■ **Dataset records**:
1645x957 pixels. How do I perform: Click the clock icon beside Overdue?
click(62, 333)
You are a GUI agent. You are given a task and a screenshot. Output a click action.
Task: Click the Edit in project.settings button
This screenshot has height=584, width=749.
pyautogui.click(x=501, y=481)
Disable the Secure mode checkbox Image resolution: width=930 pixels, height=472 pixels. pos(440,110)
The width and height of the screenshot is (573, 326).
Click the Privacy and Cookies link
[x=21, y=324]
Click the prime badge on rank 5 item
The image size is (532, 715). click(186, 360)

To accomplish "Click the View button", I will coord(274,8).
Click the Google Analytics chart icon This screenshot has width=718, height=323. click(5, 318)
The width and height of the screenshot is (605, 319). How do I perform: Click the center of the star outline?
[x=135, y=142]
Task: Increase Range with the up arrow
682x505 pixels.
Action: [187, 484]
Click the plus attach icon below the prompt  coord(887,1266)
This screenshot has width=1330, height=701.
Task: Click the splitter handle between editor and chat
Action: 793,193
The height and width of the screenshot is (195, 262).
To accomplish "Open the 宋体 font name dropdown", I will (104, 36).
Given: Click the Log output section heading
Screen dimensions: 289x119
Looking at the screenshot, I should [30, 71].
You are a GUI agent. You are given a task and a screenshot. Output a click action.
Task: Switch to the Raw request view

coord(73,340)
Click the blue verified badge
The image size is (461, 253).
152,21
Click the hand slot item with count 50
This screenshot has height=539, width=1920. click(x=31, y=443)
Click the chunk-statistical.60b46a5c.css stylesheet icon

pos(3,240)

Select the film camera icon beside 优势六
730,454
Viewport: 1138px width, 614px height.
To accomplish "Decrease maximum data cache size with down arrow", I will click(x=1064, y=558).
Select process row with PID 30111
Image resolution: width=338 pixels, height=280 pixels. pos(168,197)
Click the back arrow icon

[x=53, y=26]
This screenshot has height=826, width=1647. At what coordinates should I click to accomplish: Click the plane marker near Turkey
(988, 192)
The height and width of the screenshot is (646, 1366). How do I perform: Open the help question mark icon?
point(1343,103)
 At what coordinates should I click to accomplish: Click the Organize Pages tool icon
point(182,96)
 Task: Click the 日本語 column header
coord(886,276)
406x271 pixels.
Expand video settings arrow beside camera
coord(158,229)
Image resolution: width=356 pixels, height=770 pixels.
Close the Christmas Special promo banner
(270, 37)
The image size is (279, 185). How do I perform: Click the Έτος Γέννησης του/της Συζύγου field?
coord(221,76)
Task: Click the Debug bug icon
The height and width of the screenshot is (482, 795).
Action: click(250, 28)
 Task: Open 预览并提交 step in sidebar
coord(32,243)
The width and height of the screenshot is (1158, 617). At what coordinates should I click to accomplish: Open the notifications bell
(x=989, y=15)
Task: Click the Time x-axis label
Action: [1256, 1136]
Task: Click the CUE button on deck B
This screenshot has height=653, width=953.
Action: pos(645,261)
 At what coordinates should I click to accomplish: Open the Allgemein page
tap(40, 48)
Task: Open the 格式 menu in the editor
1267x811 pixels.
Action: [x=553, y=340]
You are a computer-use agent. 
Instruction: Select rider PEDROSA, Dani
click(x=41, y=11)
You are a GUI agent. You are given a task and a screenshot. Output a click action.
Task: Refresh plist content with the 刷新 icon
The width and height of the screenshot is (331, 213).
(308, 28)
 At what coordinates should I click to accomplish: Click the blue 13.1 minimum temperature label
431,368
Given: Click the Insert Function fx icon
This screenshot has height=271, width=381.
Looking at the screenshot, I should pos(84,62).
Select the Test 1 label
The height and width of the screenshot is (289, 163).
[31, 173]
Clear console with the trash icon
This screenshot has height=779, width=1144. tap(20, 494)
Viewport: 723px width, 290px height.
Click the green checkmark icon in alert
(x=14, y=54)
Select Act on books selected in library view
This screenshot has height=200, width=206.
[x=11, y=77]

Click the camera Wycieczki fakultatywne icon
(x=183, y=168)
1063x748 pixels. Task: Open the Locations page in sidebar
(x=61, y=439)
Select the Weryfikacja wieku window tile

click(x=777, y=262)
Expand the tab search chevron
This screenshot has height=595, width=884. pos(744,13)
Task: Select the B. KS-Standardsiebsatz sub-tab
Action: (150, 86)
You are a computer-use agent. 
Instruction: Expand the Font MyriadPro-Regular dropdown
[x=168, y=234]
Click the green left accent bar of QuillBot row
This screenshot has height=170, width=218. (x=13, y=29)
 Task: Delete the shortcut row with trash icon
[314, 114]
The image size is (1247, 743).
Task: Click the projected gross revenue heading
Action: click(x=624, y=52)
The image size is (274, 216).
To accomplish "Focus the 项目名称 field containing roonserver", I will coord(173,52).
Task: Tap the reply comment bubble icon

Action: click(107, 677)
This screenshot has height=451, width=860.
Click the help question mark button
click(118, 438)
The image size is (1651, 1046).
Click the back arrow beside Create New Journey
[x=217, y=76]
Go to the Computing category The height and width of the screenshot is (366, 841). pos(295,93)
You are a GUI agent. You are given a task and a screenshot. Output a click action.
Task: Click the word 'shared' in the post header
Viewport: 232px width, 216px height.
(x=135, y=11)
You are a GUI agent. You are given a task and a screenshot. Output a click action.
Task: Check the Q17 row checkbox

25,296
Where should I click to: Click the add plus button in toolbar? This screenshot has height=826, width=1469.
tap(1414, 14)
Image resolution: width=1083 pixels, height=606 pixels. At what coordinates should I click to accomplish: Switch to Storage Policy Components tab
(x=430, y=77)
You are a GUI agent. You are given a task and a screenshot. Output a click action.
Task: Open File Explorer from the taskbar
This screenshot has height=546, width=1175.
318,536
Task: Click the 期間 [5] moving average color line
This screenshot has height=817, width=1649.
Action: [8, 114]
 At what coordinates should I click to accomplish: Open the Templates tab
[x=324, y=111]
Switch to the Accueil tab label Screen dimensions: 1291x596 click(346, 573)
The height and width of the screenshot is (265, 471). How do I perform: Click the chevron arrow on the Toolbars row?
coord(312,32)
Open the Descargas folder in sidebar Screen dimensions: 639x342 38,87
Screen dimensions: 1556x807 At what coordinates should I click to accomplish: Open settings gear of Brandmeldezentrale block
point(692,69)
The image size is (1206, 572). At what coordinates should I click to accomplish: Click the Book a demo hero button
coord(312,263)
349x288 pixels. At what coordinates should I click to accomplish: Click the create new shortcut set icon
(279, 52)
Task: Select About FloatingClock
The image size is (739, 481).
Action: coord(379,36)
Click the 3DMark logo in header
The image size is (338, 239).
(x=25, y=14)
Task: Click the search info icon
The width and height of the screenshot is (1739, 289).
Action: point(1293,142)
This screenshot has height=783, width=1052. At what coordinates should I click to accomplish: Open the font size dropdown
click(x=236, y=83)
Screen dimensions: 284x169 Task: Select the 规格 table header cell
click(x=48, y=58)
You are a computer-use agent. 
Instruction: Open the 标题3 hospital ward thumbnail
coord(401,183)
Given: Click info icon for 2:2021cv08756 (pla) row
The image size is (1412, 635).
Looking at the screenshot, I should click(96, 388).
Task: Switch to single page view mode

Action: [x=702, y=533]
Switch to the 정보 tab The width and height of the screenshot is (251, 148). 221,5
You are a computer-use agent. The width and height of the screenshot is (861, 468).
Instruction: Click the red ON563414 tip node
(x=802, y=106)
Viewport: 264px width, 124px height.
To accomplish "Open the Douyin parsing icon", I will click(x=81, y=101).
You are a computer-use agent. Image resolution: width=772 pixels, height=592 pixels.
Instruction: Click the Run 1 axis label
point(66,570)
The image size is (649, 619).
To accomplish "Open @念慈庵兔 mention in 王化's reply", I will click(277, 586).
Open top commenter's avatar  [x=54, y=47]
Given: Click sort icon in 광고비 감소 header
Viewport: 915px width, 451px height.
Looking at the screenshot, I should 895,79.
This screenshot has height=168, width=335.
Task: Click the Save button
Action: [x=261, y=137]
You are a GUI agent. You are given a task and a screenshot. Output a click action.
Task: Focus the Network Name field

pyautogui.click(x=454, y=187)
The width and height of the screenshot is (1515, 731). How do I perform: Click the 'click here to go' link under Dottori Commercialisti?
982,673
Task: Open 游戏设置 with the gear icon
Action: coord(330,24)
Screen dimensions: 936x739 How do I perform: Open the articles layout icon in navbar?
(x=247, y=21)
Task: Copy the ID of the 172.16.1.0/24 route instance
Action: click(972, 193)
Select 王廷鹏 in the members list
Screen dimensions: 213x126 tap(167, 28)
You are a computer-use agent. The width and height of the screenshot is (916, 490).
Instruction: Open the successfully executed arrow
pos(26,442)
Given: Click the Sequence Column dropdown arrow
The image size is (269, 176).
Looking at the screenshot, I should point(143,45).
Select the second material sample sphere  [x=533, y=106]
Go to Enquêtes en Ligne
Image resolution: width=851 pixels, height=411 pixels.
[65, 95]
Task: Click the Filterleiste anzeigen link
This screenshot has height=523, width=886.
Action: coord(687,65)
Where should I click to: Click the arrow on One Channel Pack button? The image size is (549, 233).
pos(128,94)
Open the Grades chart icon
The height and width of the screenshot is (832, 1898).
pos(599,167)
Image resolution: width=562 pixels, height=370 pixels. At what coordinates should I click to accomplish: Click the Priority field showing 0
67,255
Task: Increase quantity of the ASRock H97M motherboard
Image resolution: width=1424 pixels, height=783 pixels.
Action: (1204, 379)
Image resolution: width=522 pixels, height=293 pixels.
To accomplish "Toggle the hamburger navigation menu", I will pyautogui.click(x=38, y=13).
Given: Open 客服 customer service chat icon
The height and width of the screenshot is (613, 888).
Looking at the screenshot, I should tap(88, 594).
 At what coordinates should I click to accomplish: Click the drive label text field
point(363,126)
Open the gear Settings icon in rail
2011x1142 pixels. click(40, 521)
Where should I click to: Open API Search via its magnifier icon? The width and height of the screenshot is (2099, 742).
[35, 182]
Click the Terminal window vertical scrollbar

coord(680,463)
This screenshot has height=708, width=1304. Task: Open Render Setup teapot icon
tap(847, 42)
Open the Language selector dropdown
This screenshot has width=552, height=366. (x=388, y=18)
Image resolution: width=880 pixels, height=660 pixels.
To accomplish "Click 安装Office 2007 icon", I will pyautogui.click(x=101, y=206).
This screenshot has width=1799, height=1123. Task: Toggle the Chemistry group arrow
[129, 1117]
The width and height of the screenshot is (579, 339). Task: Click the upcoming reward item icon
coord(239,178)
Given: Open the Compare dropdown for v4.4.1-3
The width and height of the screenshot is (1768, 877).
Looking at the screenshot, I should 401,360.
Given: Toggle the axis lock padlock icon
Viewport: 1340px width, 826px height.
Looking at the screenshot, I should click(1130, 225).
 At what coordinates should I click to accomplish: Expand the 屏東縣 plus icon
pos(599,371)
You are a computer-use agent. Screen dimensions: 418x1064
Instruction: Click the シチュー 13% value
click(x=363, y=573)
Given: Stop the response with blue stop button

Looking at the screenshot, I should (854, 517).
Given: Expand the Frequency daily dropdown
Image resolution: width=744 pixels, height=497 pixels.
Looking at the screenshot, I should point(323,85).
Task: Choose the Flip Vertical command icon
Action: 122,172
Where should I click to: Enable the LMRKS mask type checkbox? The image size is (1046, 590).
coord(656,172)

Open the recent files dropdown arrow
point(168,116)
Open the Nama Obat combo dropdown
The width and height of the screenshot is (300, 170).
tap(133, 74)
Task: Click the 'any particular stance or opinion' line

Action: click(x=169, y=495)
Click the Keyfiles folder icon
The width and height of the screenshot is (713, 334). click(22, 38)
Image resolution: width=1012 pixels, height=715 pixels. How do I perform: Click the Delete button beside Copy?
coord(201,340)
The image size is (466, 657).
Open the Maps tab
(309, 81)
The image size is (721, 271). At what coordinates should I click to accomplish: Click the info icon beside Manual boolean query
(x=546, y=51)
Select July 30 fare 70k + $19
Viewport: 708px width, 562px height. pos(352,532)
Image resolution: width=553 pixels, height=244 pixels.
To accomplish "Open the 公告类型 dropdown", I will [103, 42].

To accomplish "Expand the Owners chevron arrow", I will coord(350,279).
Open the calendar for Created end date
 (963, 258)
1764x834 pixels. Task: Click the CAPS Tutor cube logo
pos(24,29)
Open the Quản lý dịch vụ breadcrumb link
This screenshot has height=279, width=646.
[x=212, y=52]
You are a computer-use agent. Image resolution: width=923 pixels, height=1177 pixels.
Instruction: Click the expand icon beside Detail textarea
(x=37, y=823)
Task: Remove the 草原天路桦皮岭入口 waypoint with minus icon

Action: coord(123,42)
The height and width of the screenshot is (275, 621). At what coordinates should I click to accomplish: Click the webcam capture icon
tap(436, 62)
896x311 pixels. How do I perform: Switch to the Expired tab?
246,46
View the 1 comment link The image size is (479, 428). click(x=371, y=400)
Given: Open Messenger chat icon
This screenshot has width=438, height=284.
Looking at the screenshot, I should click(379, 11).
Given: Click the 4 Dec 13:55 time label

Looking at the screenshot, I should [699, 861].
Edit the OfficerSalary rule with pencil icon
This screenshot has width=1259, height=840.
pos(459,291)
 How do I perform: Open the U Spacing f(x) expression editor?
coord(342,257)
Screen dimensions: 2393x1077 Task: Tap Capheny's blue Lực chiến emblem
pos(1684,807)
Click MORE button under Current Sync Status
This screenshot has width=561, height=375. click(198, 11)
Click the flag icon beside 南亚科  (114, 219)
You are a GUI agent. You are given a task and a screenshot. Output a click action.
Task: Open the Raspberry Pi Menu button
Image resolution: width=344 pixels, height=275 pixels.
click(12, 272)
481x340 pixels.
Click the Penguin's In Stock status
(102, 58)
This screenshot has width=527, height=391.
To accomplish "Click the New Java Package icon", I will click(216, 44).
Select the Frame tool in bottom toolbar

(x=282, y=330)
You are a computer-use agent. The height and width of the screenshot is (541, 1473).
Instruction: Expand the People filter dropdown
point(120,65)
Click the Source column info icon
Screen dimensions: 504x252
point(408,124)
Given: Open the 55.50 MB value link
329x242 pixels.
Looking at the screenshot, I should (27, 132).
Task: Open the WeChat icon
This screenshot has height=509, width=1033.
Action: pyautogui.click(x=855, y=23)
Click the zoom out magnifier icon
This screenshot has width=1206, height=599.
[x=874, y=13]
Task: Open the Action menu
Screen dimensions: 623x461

■ **The exercise**:
Copy the data exactly as it stands, starting at the line that contains "Task: Click the 日本語 column header" and ending at the line that contains "coord(221,76)", with both of those lines included.

■ **Complete answer**:
 Task: Click the 日本語 column header
coord(886,276)
406x271 pixels.
Expand video settings arrow beside camera
coord(158,229)
Image resolution: width=356 pixels, height=770 pixels.
Close the Christmas Special promo banner
(270, 37)
The image size is (279, 185). How do I perform: Click the Έτος Γέννησης του/της Συζύγου field?
coord(221,76)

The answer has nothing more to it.